Skipping one of the steps sets the SalivaDirect test apart from the five other saliva tests that have been granted EUAs. And bypassing the step, which entails extracting the virus's genetic material from the sample, means the test isn't vulnerable to shortages required for that step, Chiu said.

Wyllie said she was hopeful that the test would have an impact on backlogs that labs are facing nationwide, but she said it was too early to tell.

Chiu, who wasn't involved with the development of the test, was less optimistic.

"I don't think that this is likely to greatly impact our testing bottleneck until a true point-of-care or at-home version of this test is available," he wrote in an email.

He said some concerns he has with the test are slow turnaround time for collection, transport to a laboratory and the PCR testing itself, which generally takes at least three hours.

Perlman, who also wasn't involved with SalivaDirect, agreed.

While this advancement in technology will help with getting the sample itself, it's still subject to many of the issues of PCR testing, he said.

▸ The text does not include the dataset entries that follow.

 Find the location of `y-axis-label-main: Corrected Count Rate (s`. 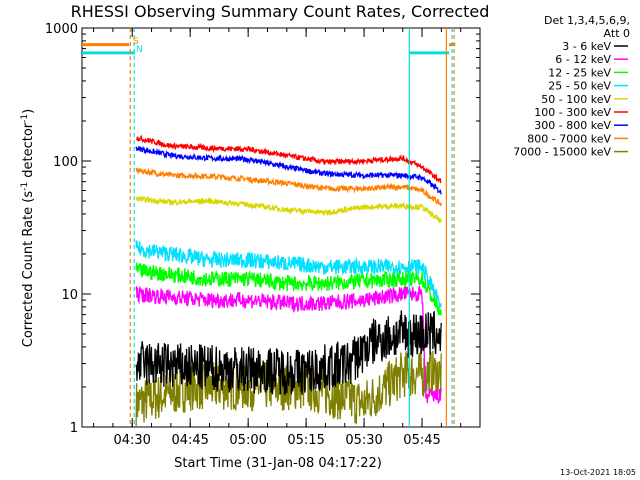

y-axis-label-main: Corrected Count Rate (s is located at coordinates (28, 270).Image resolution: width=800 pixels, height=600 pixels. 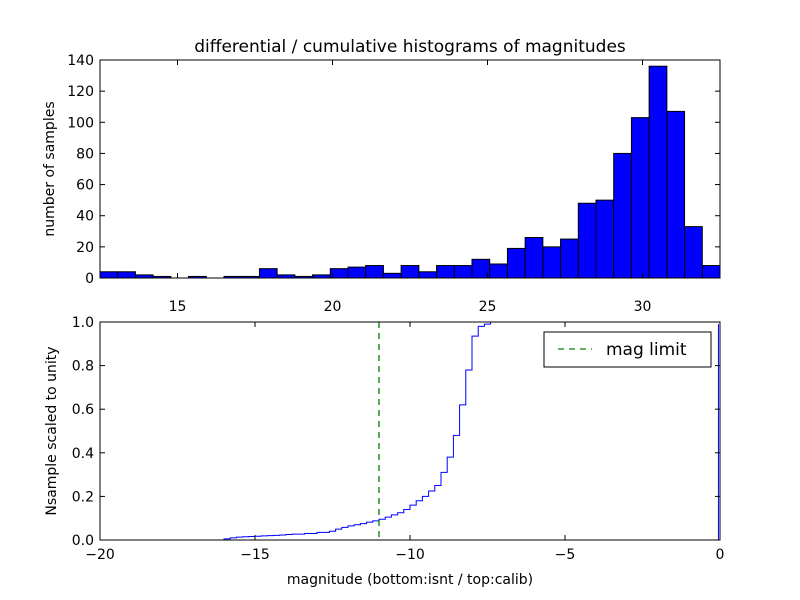 What do you see at coordinates (50, 168) in the screenshot?
I see `top-ylabel: number of samples` at bounding box center [50, 168].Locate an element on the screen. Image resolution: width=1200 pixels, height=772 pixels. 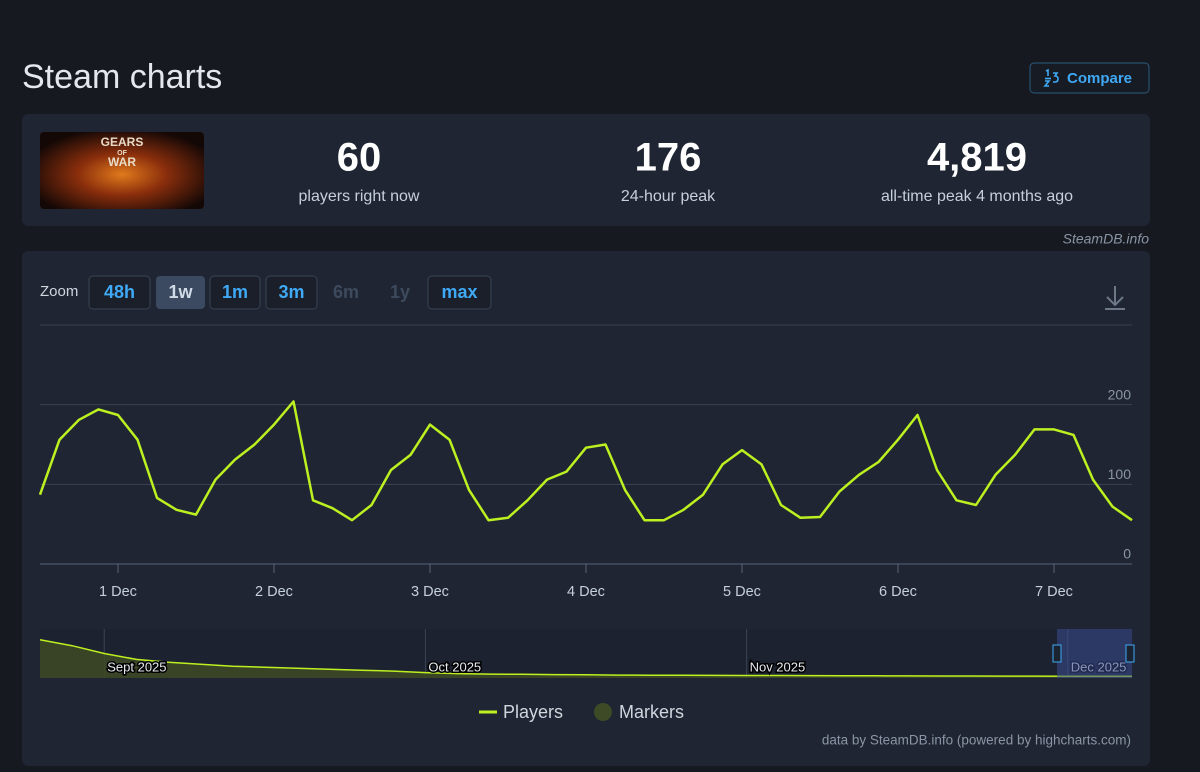
site-credit: SteamDB.info is located at coordinates (1106, 239).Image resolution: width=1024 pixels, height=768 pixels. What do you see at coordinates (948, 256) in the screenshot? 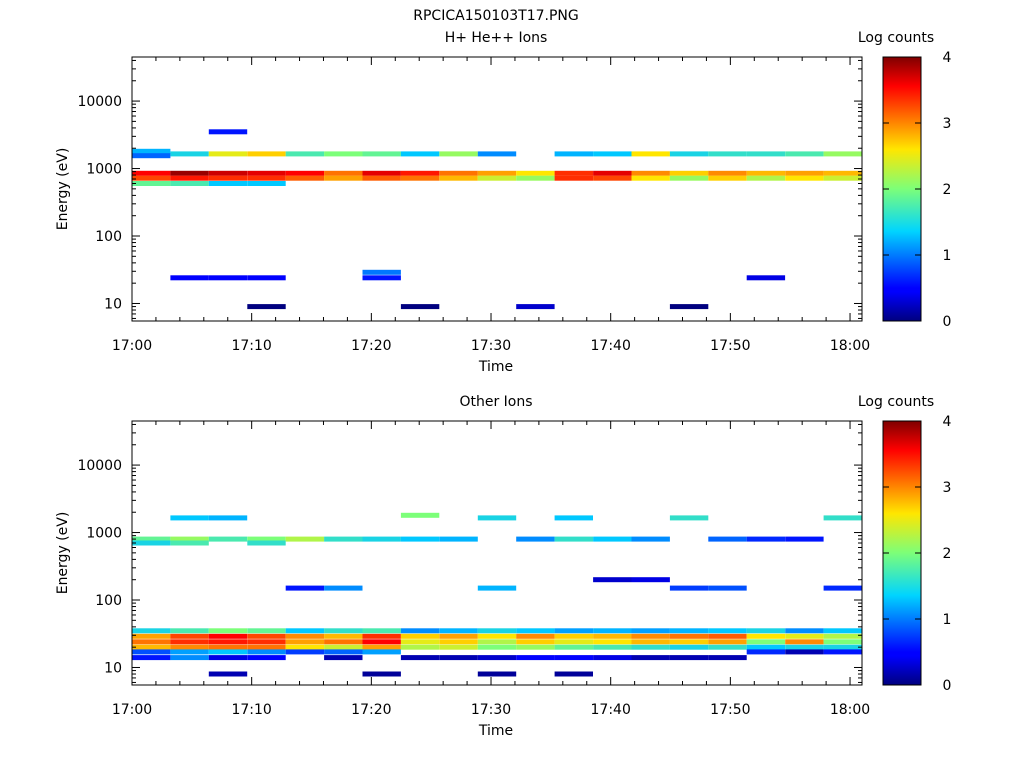
I see `colorbar-tick-label: 1` at bounding box center [948, 256].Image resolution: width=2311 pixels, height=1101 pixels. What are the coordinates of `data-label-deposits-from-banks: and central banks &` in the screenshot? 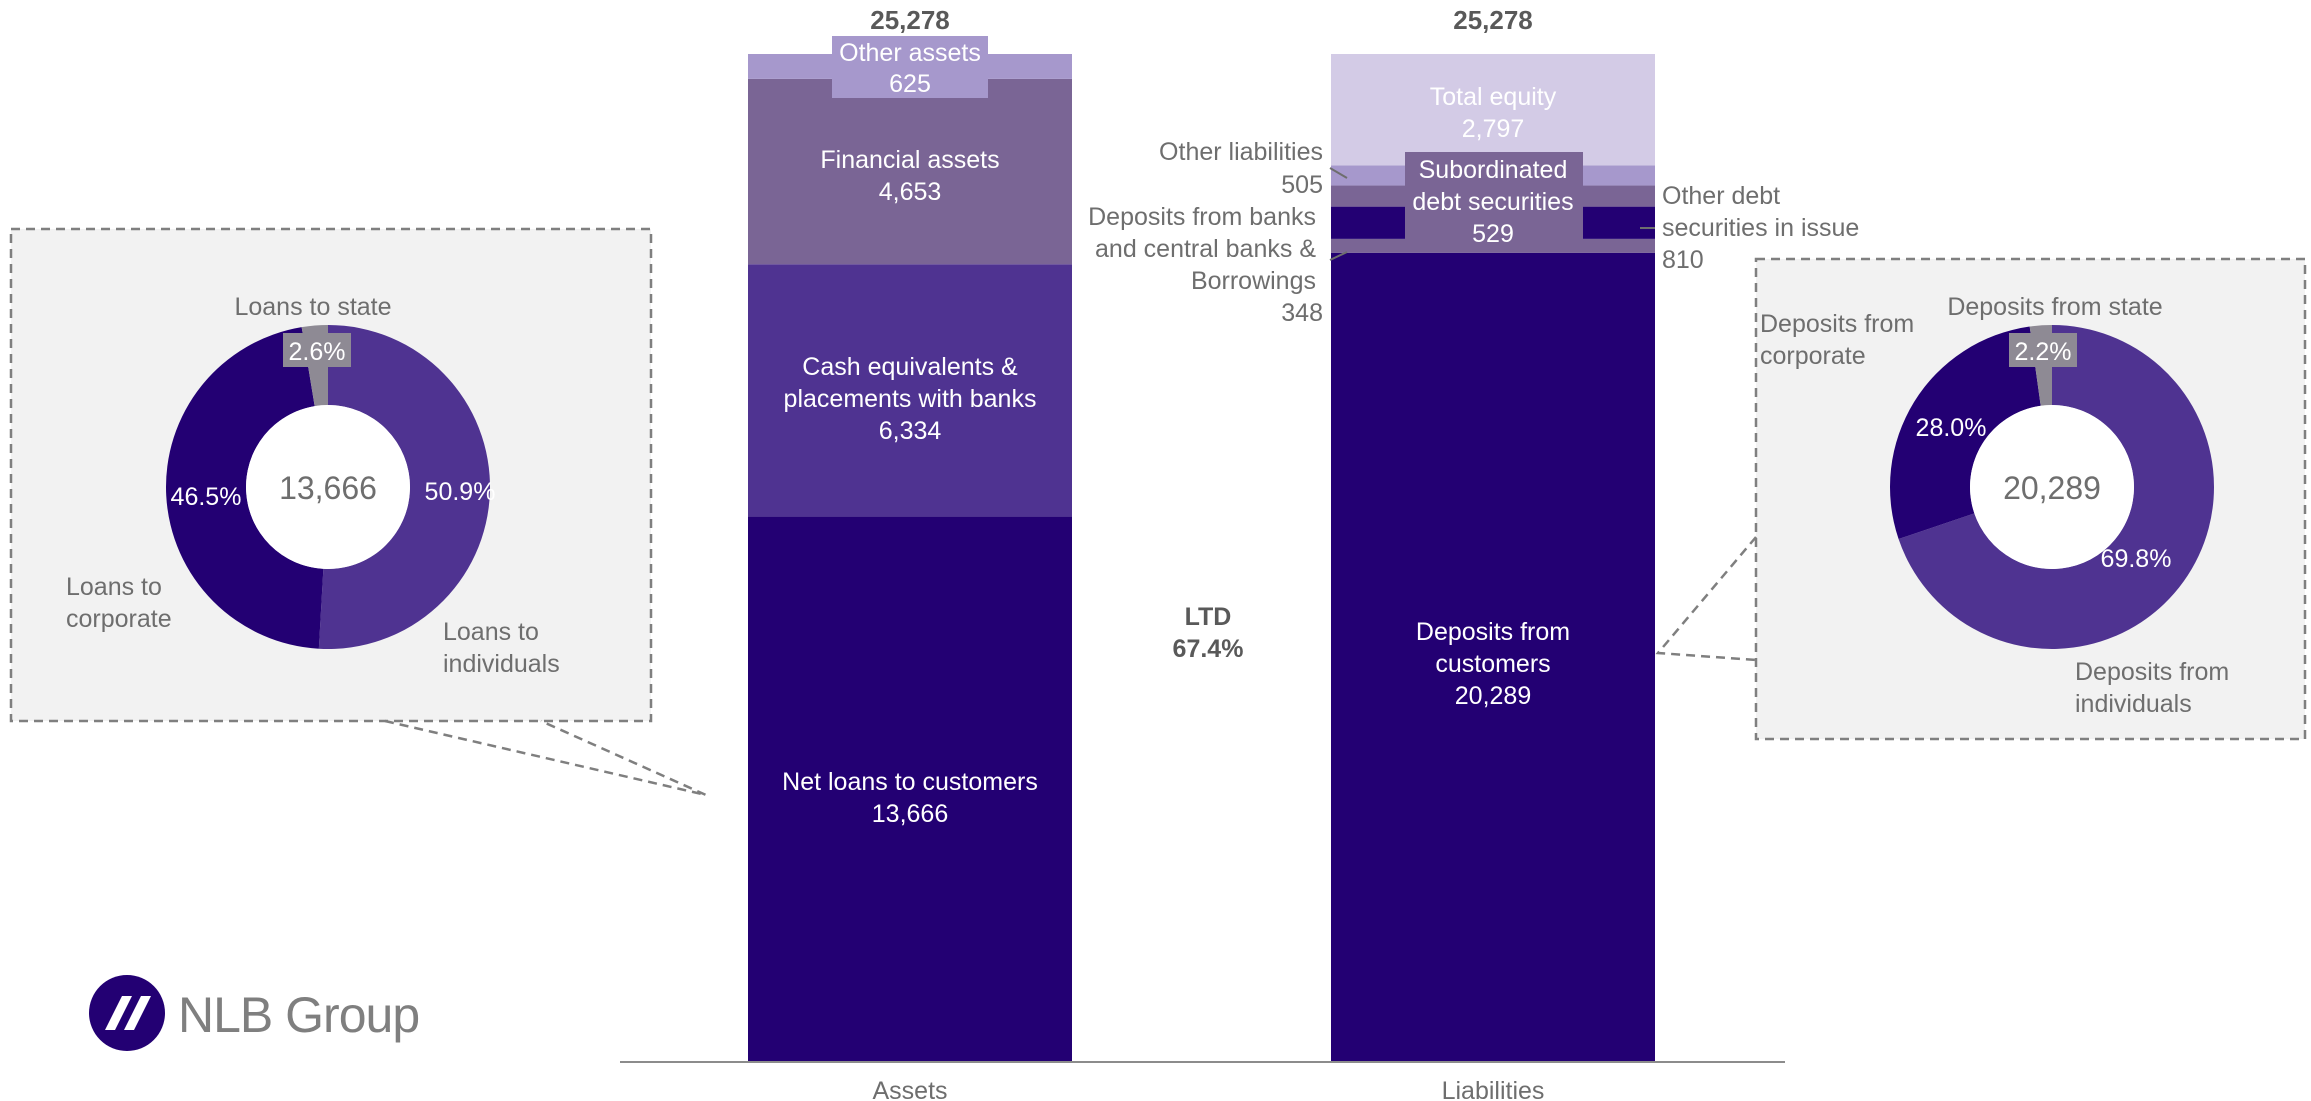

As a result, Perlman said, "it will not help with any backlogs that result from steps after sample collection."

Even Wyllie said the SalivaDirect test isn't the end goal for COVID-19 testing. The ultimate goal, she said, is a rapid test that can be performed at home. She said she hopes that the authorization of her test using unconventional extraction methods is a sign that the FDA will now consider different testing methods, such as rapid at-home tests that aren't as sensitive as PCR, which is considered the gold standard.

"What we're seeing right now is a need to shift from that traditional idea of true diagnostic testing to a test that we can use for screening and surveillance," Wyllie said.